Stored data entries
=== Section Start ===
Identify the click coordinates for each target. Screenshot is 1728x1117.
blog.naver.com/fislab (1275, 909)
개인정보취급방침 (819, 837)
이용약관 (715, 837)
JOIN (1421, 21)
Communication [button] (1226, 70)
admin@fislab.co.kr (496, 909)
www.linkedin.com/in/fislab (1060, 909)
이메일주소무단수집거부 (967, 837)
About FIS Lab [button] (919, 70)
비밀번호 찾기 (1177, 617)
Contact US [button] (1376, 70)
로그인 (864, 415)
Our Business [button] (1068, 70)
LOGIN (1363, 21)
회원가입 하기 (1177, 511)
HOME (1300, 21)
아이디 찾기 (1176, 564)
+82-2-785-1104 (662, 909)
=== Section End ===
=== Section Start ===
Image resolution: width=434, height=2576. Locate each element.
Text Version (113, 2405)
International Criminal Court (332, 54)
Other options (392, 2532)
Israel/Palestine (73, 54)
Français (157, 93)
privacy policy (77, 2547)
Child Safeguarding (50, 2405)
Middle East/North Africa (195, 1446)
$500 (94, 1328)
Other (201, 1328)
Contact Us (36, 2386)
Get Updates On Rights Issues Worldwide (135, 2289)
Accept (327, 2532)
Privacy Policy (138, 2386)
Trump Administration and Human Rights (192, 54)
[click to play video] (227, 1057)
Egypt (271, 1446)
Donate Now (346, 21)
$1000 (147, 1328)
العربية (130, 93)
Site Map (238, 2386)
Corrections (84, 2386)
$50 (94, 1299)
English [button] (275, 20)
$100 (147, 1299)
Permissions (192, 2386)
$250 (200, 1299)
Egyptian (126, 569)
=== Section End ===
=== Section Start ===
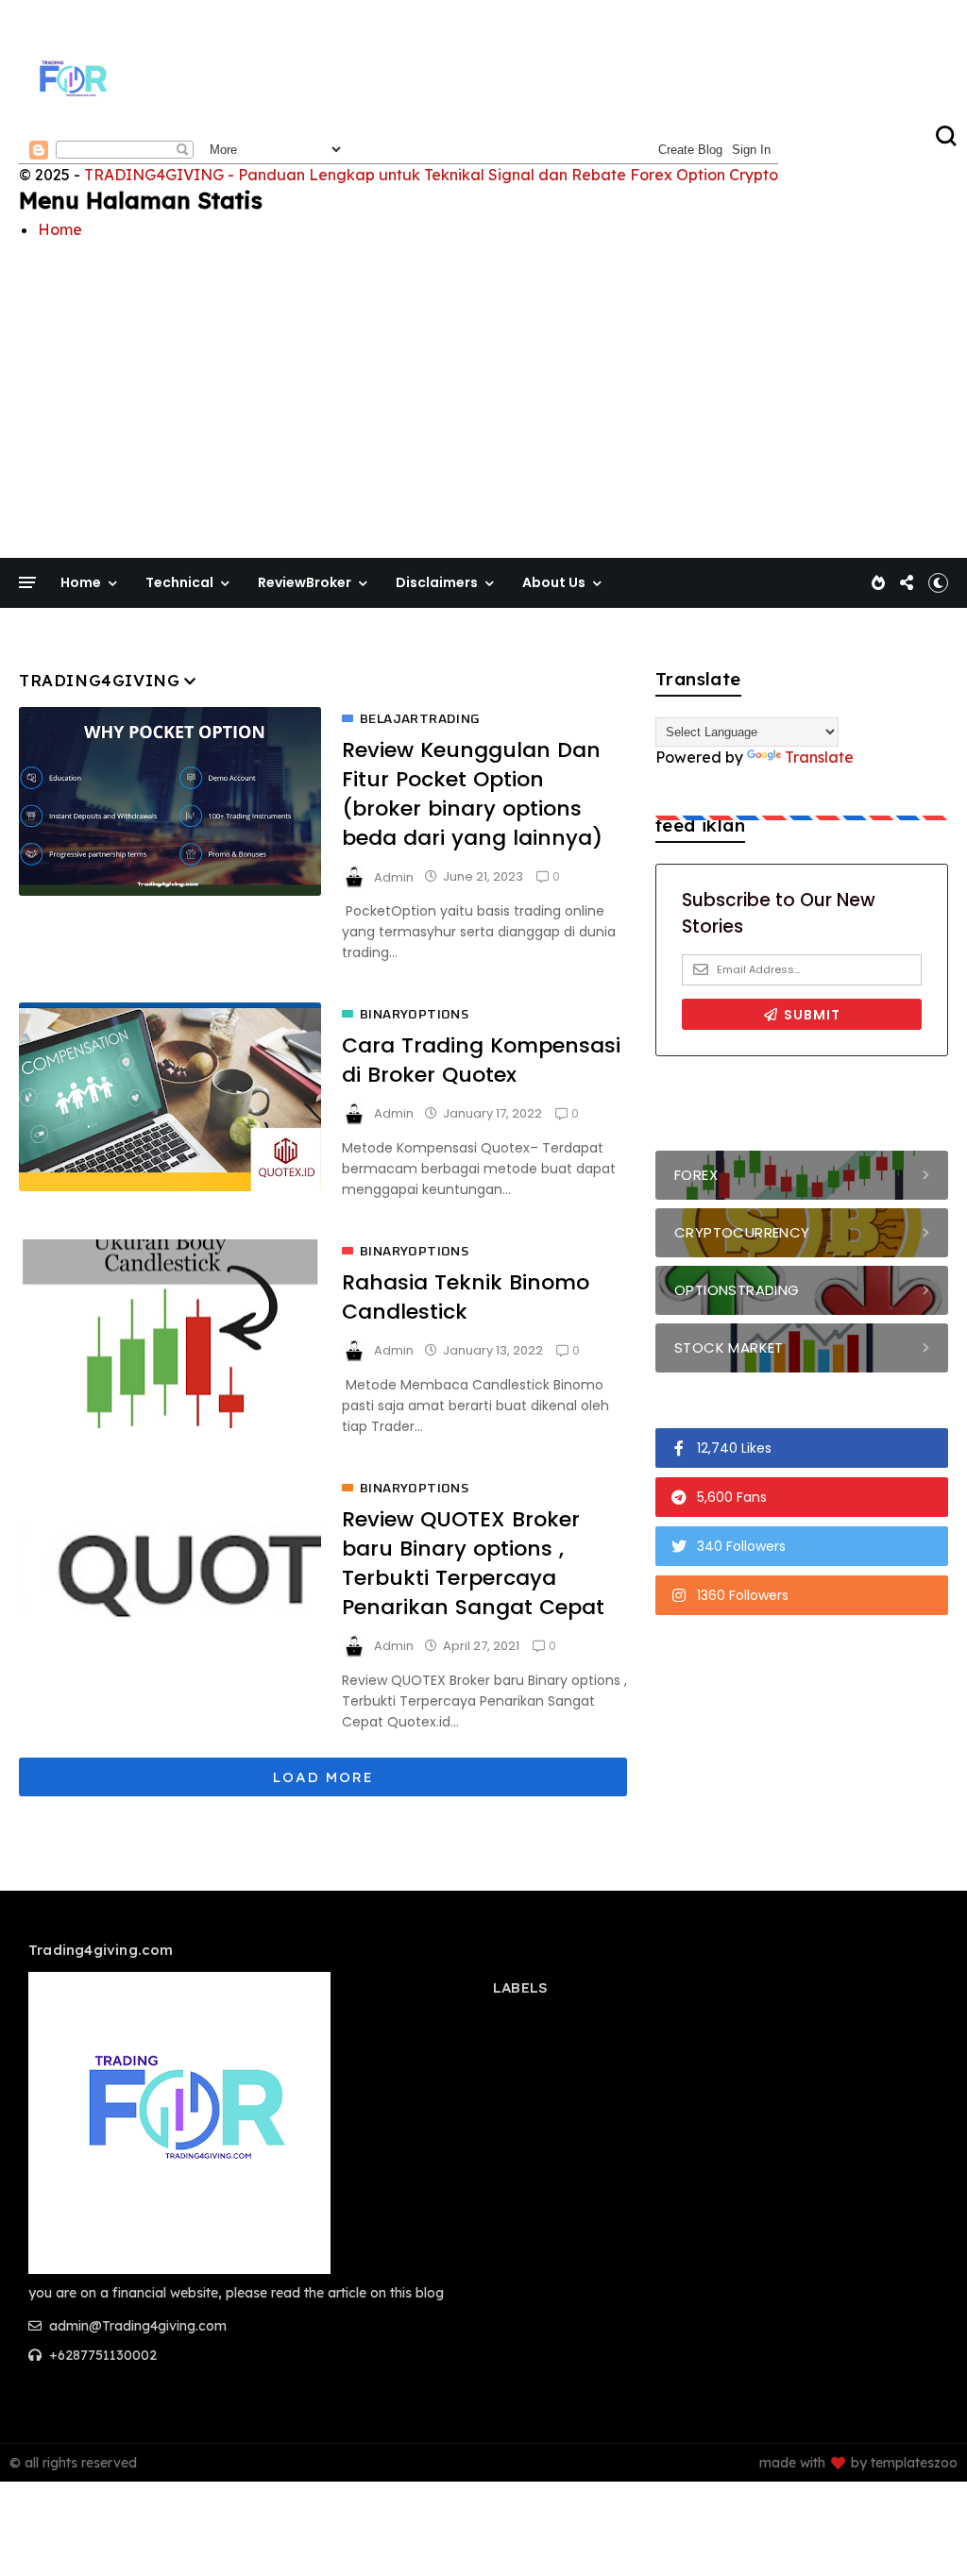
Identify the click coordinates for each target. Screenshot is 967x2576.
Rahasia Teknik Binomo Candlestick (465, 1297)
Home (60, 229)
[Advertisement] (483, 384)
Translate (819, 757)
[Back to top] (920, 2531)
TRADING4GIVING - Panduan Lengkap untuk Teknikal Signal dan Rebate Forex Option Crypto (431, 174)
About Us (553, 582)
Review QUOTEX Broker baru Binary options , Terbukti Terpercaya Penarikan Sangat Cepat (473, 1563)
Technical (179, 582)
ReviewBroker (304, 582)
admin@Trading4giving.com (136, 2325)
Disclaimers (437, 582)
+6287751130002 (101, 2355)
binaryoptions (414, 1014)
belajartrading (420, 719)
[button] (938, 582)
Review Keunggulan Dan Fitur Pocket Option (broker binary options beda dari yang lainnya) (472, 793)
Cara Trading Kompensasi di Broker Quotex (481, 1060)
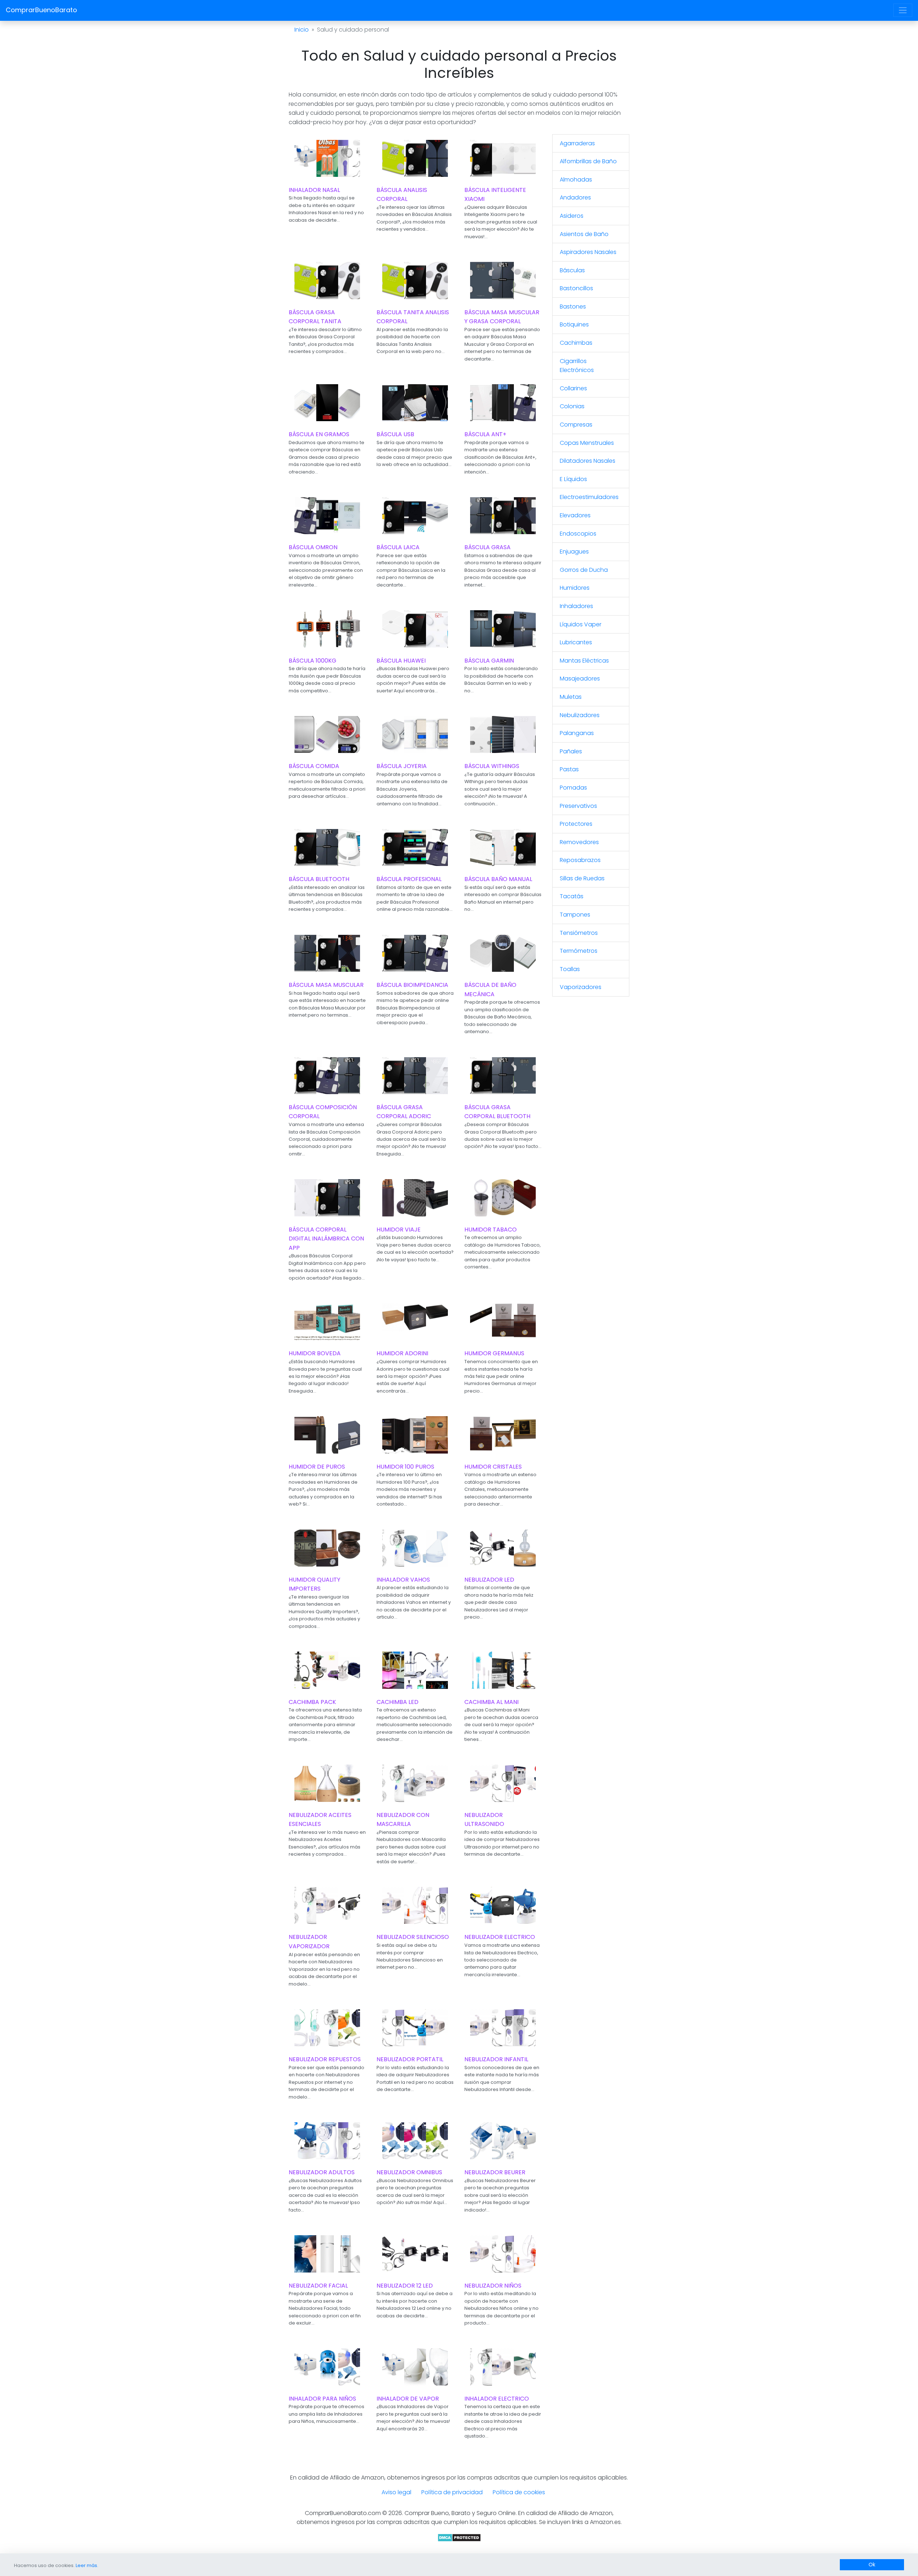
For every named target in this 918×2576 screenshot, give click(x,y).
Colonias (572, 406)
=== Section End ===
• [Task] Where a line in the records above includes the string "target", show it.

• [Answer to this task]
Identify the click coordinates for each target. Screenshot is 1728x1117.
Identify the click coordinates for each target. Screenshot is 967x2576.
For every named target in this 918×2576 screenshot, give click(x,y).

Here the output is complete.